Here is why I am changing my mind and going as far as predicting that the US SEC may follow the lead of the UK and move to Inline XBRL and encouraging others to both be aware of this possibility and consider the Inline XBRL option when and if they implement XBRL:

  • Document of record. Inline XBRL offers the possibility of having a "document of record" which is readable by both humans (i.e. the HTML aspect of Inline XBRL) and computers (i.e. the XBRL aspect of Inline XBRL). One does need to be careful to ensure that the information communicated and viewed as HTML is identical to the information a computer application reads, both should be in sync. But that does not seem that challenging and it is certainly easier than what SEC XBRL filers have to do which is keep separate HTML and XBRL documents in sync.
  • Evolutionary path. Inline XBRL seems to offer a nice evolutionary path which a lot of people seem to need.  Personally, I am very confident that most people will eventually never use that HTML rendering in favor of the dynamic or "interactive" aspects of XBRL. For example, consider what I call the "hypercube jumping" (really has more to do with dimensions) and discuss in this blog post. But Inline XBRL does not take away the possibility of these dynamic features, they are still there to use, even if the XBRL is buried in an HTML document.
  • Decouples presentation and data model. Using Inline XBRL allows for the "decoupling" of two things which, when dealt with together, cause problems.
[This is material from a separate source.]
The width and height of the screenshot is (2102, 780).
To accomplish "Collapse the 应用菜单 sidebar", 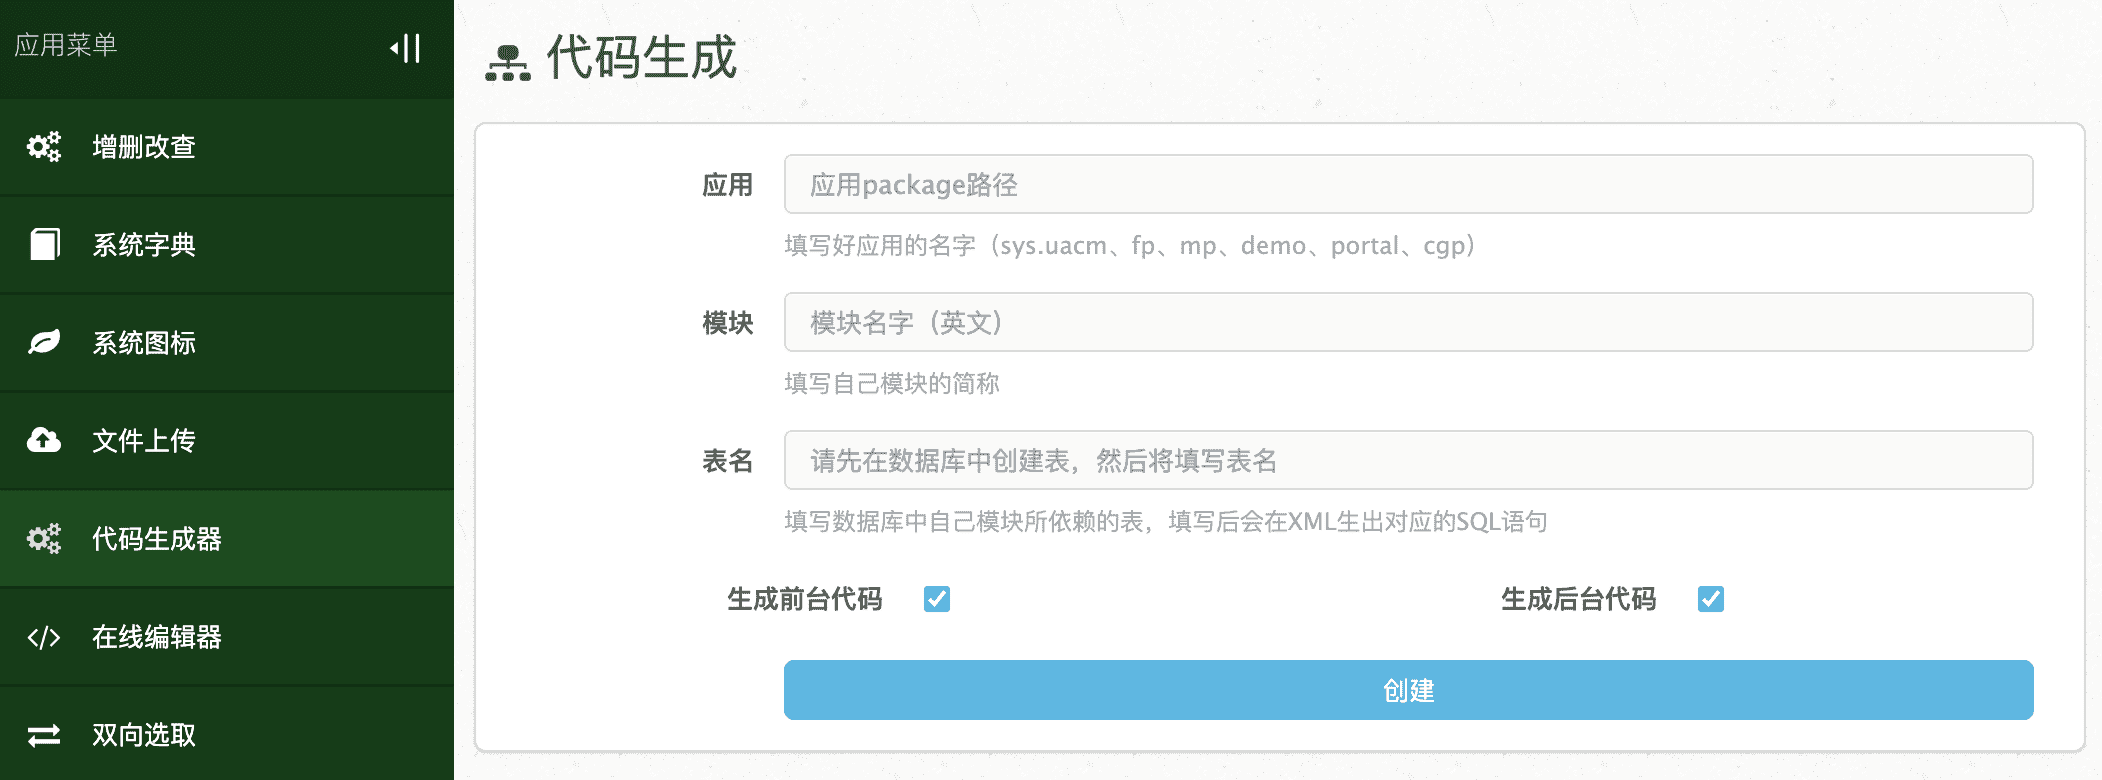I will tap(406, 48).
Inline XBRL allows the HTML aspect to deal with presentation, and therefore the creator of the data model is free to create a good data model and not try and get the presentation they are seeking by using the XBRL taxonomy. For example, SEC XBRL filers seek a certain presentation and to get that they leverage the only thing they think they have at their disposal with is the XBRL taxonomy. Using Inline XBRL for the presentation gives one precise control of the presentation. Not having to worry about the differences in presentation and presentation nuances allows for more "freedom" in creating a sound data model.
  • Zero difference between XBRL and Inline XBRL. To a computer application trying to read the information, there is zero difference between a plain ole XBRL instance and an Inline XBRL document (instance, not sure what to call it). From the computer's perspective, they are 100%
    interchangeable. Now, I am sure that there are probably interoperability issues and bugs which might need working through, but that is all part of the process of getting things to work on a global scale.
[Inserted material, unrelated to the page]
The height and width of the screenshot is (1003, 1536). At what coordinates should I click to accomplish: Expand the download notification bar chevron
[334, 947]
So those are the positive aspects of Inline XBRL.  What about the downside? One thing which could be considered a downside is the fact that the software vendors who are building software to support creation of SEC XBRL filings are already going down a certain path.  Will they want to change that path, moving from supporting plain ole XBRL to also support Inline XBRL?  Well, the UK is already using Inline XBRL so software already exists for that.  This could provide an advantage for software vendors who are supporting Inline XBRL for the UK and a disadvantage for current software vendors supporting the SEC. Not sure how this dynamic will come into play.

Another dynamic which I am even less clear about is the actual creating the HTML and XBRL.  It is hard enough to put in the XBRL information.  How is creating both the HTML and the XBRL at the same time going to work out?  Again, I think the UK will provide some clues.  They are already doing this.

Finally, Inline XBRL is specific to supported rendering formats.  Currently Inline XBRL only works with HTML 4.  HTML 5 is really picking up steam.  The SEC uses an older version of HTML.  Not sure how the version of HTML plays into this or if there is a better rendering format than HTML, maybe PDF via XSL-FO.

Who knows how all this will turn out, but it seems to me that the advantages of Inline XBRL are significant enough that those working with SEC XBRL filings need to be aware of this and keep this possibility on their radar screens.

What do you think about the probability that the SEC might move to Inline XBRL? I cannot imagine that the SEC would do this any time soon.